Zdobywając nowe umiejętności, mali Beverleyowie nie zapomnieli jednak o swoim pochodzeniu, i pozostali wierni królowi - przebywającemu na wygnaniu Karolowi II. Zmagali się z siłami przyrody, dziką zwierzyną i bandytami, ale próbowali też znaleźć swoje miejsce w obecnym systemie politycznym, nie dopuszczając się zdrady wobec swoich ideałów.

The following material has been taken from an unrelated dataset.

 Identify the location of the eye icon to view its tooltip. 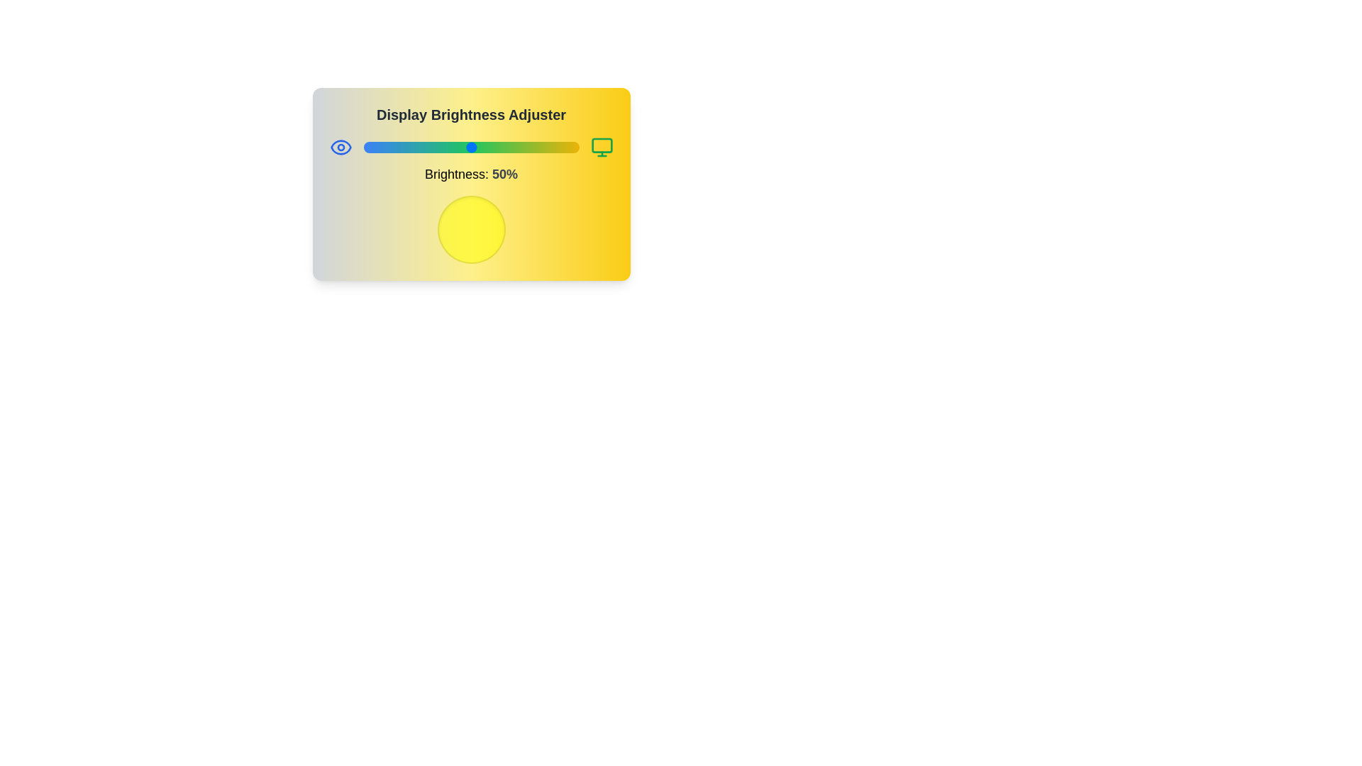
(340, 148).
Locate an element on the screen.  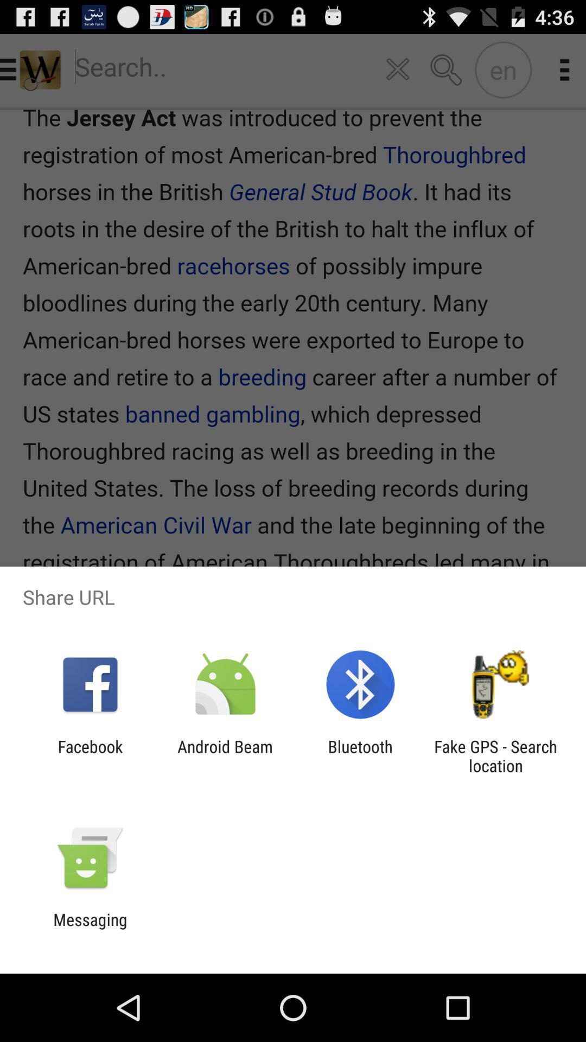
the item next to bluetooth app is located at coordinates (225, 755).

Warto wziąć poprawkę na to, że idealizowany w książce Karol II Stuart był królem nader miernym, zainteresowanym głównie zbytkami i romansami i wrócił na tron raczej za sprawą sprzyjającej sytuacji w kraju (śmierć Cromwella i przejęcie władzy przez jego syna, któremu brakowało zdolności ojca) niż własnych starań. Irytowała mnie też trochę maniera Marryata kreślenia dziewcząt jako istot miłych, słodkich, posłusznych i uwielbiających prace domowe - bystrych, ale jednak pozbawionych charakteru i wymagających męskiego przewodnictwa. Cóż, takie to były czasy, że prawdziwie fascynujące postaci kobiece da się spotkać w literaturze tworzonej przede wszystkim przez kobiety, które znały swoja płeć od podszewki. Przymykając na to oko, powieść w swojej warstwie przygodowej czyta się bardzo dobrze.

Polecam zainteresowanym, ale raczej dorosłym. Nie wiem, w jakim stopniu przemówiłaby do współczesnych dzieci.

Na podstawie książki powstał w 1998 r. serial BBC - stąd filmowa okładka książki.